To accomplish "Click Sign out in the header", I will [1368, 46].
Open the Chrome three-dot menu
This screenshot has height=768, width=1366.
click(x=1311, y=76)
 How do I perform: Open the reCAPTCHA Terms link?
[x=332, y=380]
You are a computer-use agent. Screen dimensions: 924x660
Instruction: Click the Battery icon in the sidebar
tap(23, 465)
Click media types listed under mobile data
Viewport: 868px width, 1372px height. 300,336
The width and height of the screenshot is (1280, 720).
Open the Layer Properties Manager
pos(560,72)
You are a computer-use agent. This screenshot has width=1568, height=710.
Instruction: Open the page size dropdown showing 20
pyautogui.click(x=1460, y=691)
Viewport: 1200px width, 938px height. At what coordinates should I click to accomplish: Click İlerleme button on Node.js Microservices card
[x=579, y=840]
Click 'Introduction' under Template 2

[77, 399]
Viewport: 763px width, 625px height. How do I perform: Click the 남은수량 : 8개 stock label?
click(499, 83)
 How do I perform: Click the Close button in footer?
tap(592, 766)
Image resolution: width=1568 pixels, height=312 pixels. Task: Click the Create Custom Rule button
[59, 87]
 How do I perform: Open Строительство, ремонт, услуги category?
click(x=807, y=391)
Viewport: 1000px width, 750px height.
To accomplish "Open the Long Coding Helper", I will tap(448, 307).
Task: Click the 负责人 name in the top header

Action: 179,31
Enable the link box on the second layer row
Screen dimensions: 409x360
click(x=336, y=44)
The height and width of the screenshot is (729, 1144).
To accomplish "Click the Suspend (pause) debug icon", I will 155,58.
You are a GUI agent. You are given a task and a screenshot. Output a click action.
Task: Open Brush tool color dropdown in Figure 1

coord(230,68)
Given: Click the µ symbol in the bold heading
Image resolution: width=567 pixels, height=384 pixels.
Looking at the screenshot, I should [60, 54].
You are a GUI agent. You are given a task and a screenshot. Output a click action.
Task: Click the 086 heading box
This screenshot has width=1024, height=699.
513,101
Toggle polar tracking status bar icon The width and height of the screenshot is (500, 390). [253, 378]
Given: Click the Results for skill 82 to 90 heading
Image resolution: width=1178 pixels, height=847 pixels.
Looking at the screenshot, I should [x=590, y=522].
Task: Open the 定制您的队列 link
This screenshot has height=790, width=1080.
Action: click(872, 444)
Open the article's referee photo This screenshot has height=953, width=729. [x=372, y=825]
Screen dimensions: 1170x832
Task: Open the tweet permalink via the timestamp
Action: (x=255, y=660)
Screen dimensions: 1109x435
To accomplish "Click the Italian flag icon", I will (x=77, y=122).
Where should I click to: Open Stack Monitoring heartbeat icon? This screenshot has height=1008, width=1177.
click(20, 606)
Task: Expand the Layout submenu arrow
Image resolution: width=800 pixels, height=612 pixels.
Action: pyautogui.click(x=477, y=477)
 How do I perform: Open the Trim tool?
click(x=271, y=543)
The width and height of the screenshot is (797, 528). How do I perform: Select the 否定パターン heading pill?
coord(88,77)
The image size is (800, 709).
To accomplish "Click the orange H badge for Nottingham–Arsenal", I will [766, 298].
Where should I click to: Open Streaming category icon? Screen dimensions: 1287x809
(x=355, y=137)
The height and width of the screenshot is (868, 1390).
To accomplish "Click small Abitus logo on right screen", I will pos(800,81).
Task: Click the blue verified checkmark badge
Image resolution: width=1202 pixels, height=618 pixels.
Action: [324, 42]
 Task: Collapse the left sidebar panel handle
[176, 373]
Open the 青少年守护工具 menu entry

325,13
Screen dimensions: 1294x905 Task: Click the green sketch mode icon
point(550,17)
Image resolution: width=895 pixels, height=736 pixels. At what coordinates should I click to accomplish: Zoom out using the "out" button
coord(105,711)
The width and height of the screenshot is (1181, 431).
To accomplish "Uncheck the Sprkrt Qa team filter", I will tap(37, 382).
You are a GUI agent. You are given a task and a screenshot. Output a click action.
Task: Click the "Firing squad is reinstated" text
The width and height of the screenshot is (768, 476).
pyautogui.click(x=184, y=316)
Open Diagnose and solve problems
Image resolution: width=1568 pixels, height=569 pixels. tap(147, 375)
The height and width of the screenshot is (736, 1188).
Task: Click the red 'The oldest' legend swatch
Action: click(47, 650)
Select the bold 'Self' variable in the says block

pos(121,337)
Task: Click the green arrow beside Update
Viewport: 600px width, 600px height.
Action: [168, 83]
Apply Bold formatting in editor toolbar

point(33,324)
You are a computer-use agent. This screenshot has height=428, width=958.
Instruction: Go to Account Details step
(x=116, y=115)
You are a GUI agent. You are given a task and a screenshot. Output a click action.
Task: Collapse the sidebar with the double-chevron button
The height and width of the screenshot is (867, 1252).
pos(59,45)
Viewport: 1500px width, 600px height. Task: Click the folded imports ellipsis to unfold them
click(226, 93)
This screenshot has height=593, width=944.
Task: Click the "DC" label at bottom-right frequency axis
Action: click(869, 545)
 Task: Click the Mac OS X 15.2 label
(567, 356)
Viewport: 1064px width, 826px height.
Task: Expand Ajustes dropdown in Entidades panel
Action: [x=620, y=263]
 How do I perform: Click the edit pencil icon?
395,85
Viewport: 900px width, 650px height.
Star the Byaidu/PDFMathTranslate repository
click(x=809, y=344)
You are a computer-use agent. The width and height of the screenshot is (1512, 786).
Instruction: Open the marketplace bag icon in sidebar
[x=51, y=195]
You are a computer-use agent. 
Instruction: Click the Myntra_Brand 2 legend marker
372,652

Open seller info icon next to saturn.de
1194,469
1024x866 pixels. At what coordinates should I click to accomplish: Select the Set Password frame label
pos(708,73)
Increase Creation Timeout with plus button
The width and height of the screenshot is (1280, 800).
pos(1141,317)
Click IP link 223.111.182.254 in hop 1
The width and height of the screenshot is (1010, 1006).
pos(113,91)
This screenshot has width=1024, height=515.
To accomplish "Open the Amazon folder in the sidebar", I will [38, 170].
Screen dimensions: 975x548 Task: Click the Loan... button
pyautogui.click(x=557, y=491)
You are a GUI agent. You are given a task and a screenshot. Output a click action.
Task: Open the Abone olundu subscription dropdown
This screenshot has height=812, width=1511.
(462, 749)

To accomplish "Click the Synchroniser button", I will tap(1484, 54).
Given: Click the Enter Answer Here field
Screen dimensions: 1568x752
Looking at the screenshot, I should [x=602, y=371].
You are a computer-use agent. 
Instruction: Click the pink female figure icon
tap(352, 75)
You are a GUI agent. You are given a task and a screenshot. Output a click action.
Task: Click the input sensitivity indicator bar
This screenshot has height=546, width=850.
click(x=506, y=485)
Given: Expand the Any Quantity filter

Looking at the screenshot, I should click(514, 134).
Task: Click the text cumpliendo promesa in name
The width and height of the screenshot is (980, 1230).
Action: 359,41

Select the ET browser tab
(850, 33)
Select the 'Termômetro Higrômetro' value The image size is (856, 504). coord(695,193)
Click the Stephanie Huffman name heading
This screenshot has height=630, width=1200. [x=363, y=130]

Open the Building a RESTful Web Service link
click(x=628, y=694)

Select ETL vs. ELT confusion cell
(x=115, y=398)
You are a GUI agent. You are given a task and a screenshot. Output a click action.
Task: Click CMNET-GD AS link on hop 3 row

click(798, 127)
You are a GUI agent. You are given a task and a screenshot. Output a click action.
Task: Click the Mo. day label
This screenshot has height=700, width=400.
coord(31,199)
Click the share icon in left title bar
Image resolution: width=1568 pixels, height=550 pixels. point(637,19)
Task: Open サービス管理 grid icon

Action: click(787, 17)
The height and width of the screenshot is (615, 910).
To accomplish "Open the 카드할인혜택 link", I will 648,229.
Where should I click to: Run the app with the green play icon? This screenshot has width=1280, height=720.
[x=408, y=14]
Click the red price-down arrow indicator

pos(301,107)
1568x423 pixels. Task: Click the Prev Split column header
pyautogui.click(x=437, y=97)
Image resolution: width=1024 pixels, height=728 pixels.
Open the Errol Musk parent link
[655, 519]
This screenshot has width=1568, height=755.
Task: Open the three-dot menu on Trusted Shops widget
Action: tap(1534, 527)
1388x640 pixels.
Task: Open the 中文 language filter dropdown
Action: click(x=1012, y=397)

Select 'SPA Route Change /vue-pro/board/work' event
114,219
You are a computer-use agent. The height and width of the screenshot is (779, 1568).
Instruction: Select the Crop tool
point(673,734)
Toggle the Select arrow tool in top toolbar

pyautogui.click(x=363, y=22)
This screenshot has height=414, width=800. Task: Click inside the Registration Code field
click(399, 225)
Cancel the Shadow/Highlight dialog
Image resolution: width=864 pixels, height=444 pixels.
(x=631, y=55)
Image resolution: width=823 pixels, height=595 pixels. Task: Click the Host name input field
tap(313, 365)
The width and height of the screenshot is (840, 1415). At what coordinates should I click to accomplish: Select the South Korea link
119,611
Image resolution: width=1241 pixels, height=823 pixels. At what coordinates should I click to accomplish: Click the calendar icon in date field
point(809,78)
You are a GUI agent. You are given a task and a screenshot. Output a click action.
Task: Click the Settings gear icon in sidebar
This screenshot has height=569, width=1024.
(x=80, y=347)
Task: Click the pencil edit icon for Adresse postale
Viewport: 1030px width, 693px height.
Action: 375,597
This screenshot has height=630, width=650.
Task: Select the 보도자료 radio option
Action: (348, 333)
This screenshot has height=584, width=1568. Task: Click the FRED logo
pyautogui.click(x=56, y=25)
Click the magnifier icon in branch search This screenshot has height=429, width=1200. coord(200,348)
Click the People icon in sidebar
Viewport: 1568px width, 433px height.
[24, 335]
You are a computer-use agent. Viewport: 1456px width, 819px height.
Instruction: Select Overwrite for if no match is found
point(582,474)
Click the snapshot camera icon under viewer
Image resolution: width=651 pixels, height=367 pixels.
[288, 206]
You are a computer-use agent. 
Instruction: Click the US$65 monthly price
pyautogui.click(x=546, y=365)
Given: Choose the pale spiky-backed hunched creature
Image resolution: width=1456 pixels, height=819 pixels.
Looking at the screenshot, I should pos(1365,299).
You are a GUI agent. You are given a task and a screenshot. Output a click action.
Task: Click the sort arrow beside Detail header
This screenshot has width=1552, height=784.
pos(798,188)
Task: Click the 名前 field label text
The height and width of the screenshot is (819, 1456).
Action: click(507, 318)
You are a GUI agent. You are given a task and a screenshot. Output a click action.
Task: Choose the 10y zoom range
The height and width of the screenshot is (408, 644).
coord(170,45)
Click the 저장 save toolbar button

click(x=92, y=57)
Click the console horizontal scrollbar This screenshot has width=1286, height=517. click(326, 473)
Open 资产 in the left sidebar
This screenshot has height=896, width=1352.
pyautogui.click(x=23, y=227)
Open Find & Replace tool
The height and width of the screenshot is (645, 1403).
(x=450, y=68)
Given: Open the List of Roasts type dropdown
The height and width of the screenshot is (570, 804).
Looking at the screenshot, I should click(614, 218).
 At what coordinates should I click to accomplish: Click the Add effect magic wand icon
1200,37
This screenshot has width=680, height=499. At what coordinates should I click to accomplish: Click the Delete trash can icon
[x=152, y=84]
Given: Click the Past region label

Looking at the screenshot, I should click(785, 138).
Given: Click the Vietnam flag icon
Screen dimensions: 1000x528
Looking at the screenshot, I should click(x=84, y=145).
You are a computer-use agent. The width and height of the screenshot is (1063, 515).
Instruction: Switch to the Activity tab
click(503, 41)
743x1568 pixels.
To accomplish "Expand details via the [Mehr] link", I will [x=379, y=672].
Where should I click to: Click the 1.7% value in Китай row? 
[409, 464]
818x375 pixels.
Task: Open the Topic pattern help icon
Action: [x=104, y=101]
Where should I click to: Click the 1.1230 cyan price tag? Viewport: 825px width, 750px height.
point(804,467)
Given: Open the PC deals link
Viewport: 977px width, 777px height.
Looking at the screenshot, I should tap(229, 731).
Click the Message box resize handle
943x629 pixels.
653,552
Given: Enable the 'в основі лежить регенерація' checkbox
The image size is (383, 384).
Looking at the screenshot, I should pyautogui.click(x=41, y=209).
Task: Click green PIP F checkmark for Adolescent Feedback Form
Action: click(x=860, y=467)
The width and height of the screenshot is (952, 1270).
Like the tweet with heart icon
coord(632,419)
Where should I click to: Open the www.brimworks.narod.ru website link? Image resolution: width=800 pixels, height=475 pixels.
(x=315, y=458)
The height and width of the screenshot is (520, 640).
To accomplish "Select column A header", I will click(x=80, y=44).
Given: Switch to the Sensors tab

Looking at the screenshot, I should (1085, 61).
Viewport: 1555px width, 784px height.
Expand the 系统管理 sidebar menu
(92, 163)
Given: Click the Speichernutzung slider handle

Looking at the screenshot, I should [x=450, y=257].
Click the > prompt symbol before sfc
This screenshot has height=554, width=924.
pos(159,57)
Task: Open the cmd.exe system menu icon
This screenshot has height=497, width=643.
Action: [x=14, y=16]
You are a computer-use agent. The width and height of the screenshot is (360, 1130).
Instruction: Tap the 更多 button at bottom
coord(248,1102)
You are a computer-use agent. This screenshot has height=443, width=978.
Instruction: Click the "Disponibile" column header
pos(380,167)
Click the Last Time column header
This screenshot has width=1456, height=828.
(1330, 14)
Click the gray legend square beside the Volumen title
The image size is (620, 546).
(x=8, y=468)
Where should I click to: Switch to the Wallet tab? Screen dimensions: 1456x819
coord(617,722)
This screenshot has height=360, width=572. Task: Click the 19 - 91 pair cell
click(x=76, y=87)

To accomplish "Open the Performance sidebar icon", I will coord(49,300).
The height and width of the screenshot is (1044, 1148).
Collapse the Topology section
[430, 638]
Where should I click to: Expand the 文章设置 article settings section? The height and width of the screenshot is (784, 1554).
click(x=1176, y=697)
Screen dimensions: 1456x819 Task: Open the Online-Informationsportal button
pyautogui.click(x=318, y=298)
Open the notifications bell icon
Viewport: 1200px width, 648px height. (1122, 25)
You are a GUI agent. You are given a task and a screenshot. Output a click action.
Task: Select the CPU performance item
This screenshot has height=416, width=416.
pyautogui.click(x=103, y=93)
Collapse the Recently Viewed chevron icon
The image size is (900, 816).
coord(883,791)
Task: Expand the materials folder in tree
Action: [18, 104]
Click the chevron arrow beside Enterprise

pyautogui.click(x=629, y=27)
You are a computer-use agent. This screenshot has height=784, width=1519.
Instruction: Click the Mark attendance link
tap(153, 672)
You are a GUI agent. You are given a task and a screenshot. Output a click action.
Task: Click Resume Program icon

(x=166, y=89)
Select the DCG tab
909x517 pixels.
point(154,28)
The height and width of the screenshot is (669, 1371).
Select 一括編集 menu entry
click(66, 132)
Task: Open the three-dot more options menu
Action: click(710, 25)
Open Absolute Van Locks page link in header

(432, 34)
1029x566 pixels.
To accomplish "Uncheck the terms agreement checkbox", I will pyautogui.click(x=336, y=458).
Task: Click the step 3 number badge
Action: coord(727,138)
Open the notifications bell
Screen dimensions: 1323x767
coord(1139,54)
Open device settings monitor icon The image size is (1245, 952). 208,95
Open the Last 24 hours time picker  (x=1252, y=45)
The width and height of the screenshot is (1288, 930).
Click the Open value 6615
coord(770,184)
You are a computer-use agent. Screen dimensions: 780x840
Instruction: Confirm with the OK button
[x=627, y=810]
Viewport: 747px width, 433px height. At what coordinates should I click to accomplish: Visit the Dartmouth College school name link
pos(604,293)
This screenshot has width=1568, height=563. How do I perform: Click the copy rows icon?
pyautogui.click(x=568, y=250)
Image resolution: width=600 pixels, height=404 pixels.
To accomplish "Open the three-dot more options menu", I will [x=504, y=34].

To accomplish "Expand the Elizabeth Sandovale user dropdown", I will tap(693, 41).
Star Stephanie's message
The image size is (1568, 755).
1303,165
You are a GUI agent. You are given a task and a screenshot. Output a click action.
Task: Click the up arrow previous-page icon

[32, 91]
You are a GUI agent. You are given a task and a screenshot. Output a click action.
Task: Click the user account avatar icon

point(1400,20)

_Try it_
Within the records above, how many lines include the word "Enable"? State the number by itself.

_Task response_
2